**Set task**
Can you output the lines below as a numbered list, leaving out blank lines and any pictures?
┌─ Data in this exercise
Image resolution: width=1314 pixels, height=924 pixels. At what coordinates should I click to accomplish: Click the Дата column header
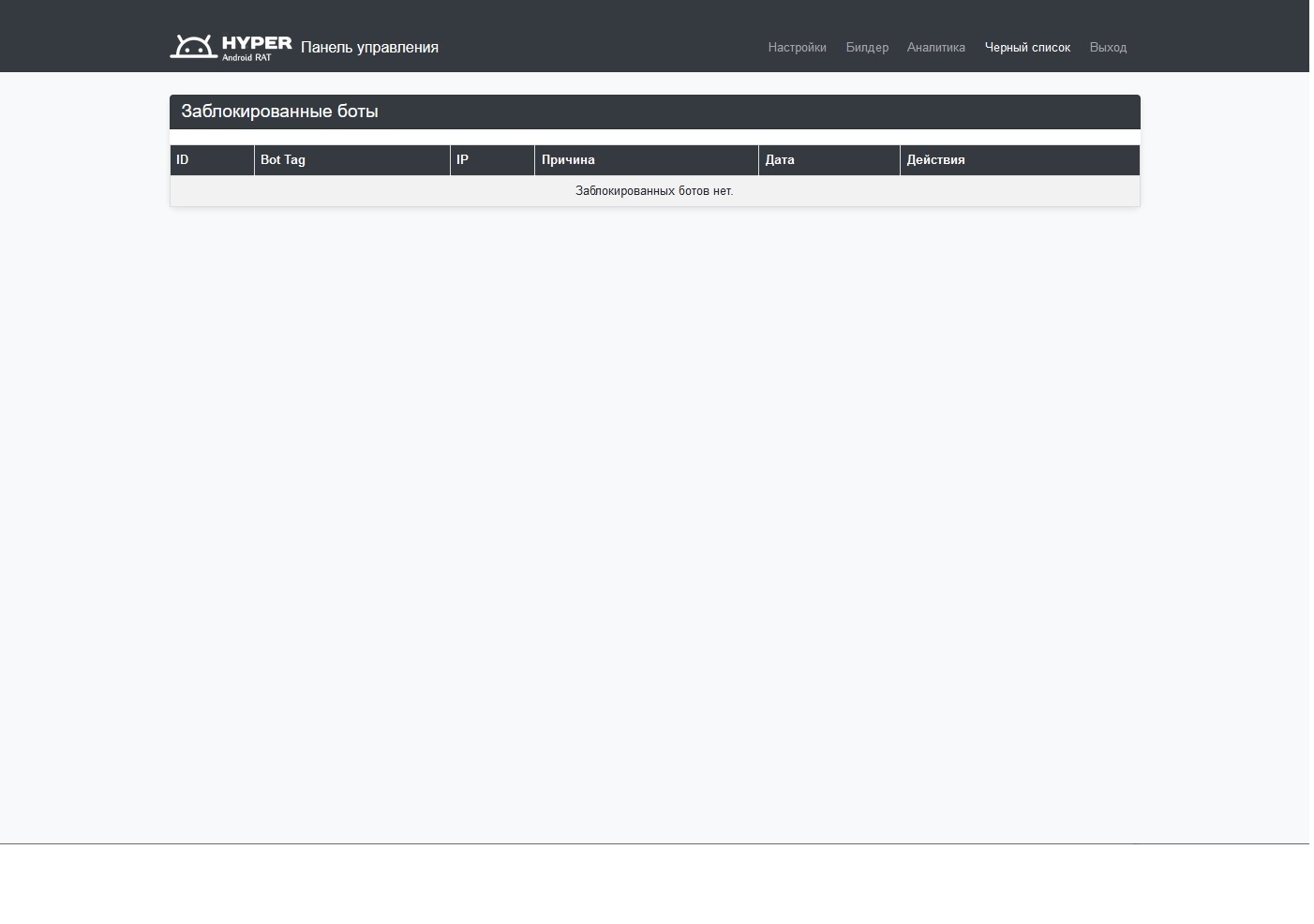tap(780, 160)
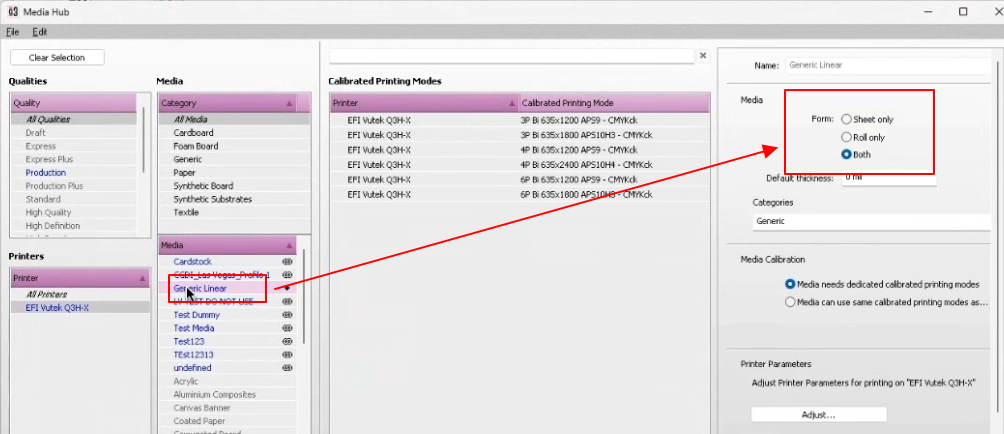This screenshot has width=1004, height=434.
Task: Click the Media Hub app icon in title bar
Action: [x=13, y=12]
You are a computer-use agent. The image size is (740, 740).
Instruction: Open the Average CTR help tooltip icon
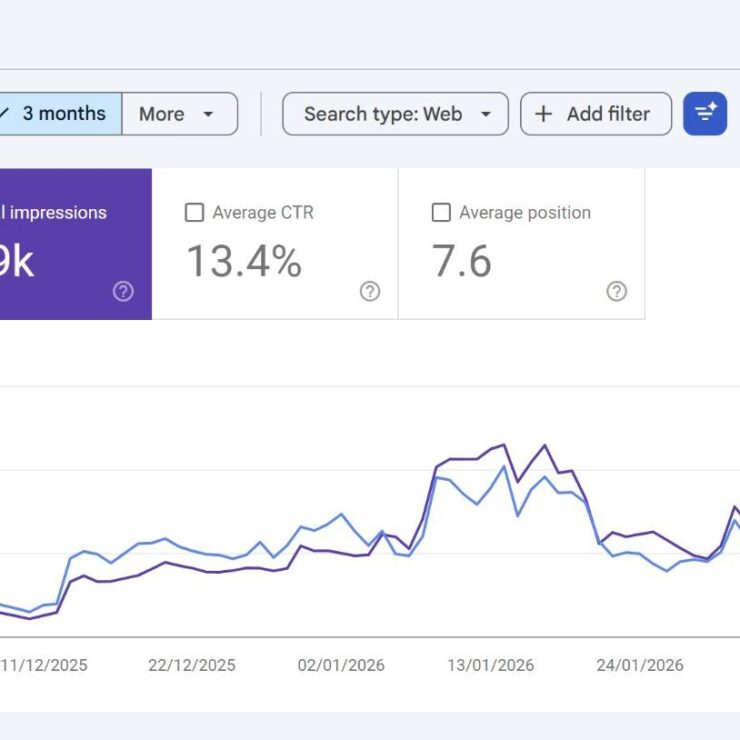[x=370, y=291]
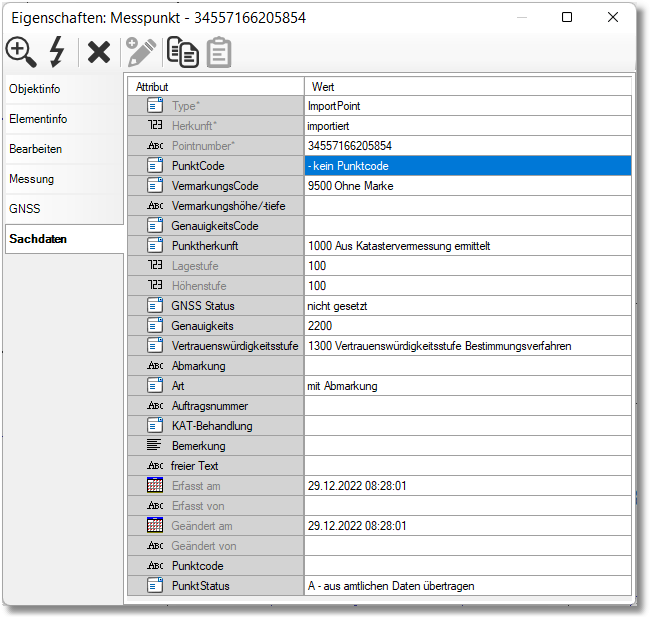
└─
**Correct response**
1. Image resolution: width=1314 pixels, height=924 pixels. At what coordinates should I click to accomplish: Click the Дата column header
2. tap(780, 160)
3. This screenshot has width=1004, height=434.
4. Task: Click the Media Hub app icon in title bar
5. Action: [x=13, y=12]
6. You are a computer-use agent. The image size is (740, 740).
7. Instruction: Open the Average CTR help tooltip icon
8. [x=370, y=291]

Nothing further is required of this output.